Conclusion – Mirrorless cameras are the future of photography. At some point the bulk of a camera like the 5dmkiii + high end lens makes you a worse photographer. If you’re serious about photography, but your current camera is so big that you don’t use it, then this is great option. Personally I think that this camera will be a great walk around camera. The image quality is more than sufficient for capturing life memories and travel shots. The single shot autofocus on both my ef-m lenses (22mm and 18-55mm) was fast and accurate. The servo focus on the 18-55mm was good enough that I will easily get action shots of pets and kids in action. The standard EF lenses that I tested focused correctly, but were not quite as fast to lock as the EF-M lenses. The Canon L series lenses I own and the Sigma Art lenses take beautiful pictures, but so does the $100 EF-M 22mm.
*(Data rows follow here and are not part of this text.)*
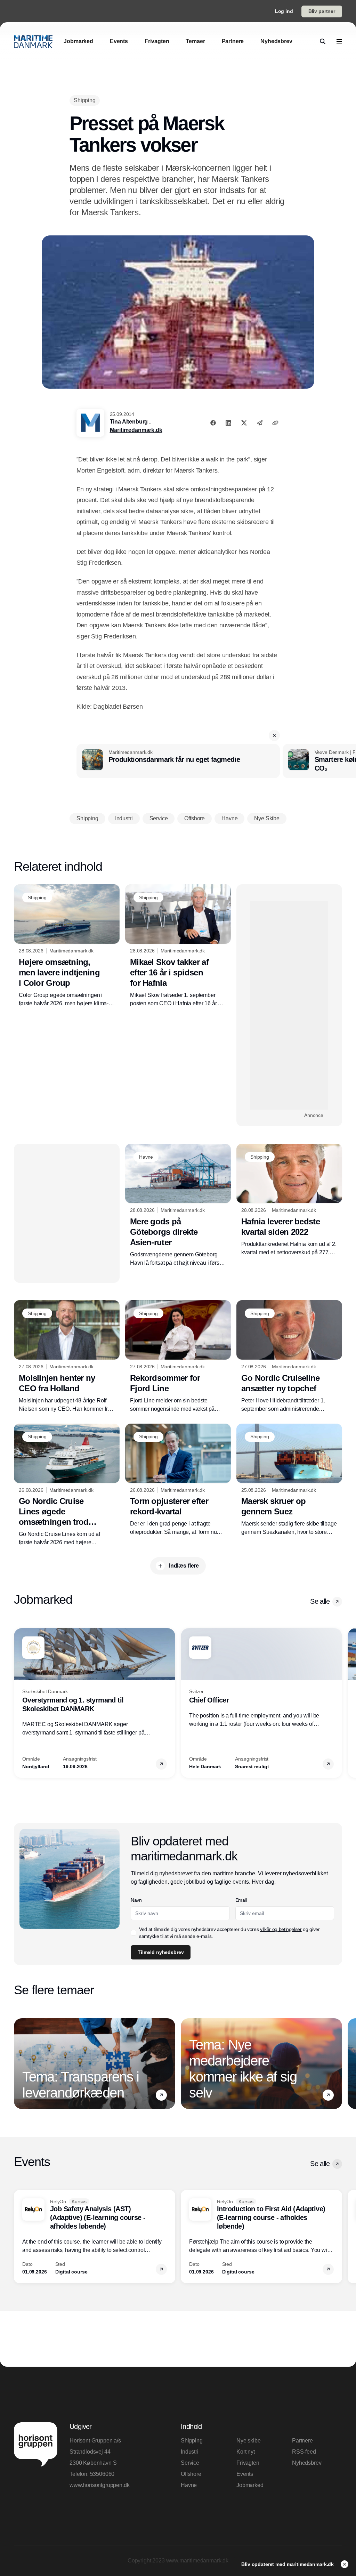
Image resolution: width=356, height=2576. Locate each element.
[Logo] (33, 41)
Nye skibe (248, 2441)
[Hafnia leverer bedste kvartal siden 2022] (289, 1200)
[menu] (339, 41)
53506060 (102, 2474)
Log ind (284, 11)
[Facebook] (213, 422)
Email (241, 1900)
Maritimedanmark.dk (136, 430)
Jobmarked (250, 2485)
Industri (190, 2452)
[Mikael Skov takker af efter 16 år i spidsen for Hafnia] (178, 946)
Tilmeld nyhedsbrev (161, 1952)
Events (244, 2474)
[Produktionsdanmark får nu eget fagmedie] (178, 761)
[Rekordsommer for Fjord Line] (178, 1356)
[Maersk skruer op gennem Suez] (289, 1480)
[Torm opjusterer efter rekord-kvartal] (178, 1480)
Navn (136, 1900)
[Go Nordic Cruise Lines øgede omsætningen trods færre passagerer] (67, 1485)
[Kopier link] (275, 422)
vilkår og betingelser (281, 1929)
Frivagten (247, 2463)
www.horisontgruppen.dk (99, 2485)
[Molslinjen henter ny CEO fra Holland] (67, 1356)
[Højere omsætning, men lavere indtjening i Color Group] (67, 946)
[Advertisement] (289, 1005)
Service (190, 2463)
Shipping (192, 2441)
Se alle (320, 1601)
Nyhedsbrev (306, 2463)
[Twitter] (244, 422)
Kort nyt (245, 2452)
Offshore (191, 2474)
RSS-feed (304, 2452)
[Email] (260, 422)
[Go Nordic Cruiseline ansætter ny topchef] (289, 1356)
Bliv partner (321, 11)
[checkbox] (133, 1932)
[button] (274, 735)
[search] (322, 41)
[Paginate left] (19, 1702)
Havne (189, 2485)
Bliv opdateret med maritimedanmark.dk (288, 2564)
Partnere (302, 2441)
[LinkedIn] (228, 422)
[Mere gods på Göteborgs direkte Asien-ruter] (178, 1205)
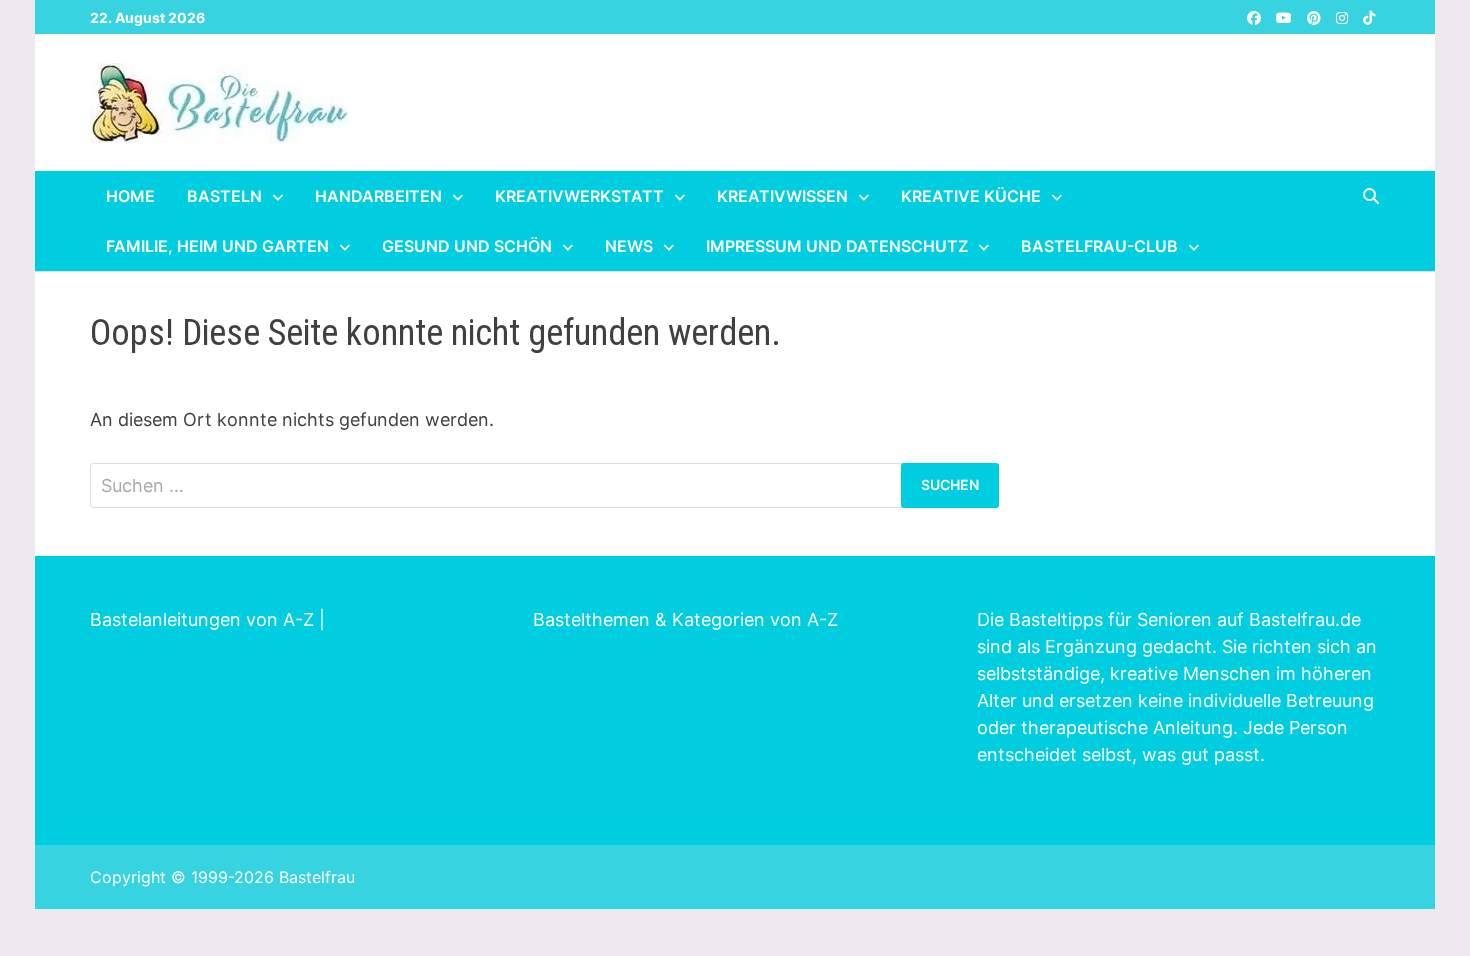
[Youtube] (1286, 16)
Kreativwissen (782, 196)
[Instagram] (1344, 16)
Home (130, 196)
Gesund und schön (467, 246)
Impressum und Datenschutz (837, 246)
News (629, 246)
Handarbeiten (378, 196)
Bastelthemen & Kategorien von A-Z (685, 619)
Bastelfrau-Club (1099, 246)
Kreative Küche (971, 196)
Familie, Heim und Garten (217, 246)
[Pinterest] (1316, 16)
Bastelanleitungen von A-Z (202, 619)
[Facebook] (1256, 16)
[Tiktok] (1369, 16)
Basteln (224, 196)
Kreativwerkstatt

I am a fairly avid landscape photographer. I know that for backpacking I will definitely be opting for this camera, but it remains to be seen whether or not I feel comfortable leaving the MkIII (or 5dMK IV), at home for trips where photography is the main goal. For bird and nature photography this could be a great option for some people. If your animals are prone to moving quickly you’ll probably be better off with a 7dmkii. Canon did a great job with the Canon EOS M3, and it’s a shame it’s not available with a USA warranty. It’s also a shame that Canon hasn’t come out with a full frame competitor to the Sony A7. If I could have a camera with the features and lens options of the Canon EOS M3, the size of the Sony A7 (or smaller),the image quality of a top of the line full frame sensor and the price of a camera like the Canon 6D I would have bought that instead. However, since that’s not in existence I saved myself a few hundred dollars and will be very happy with this camera.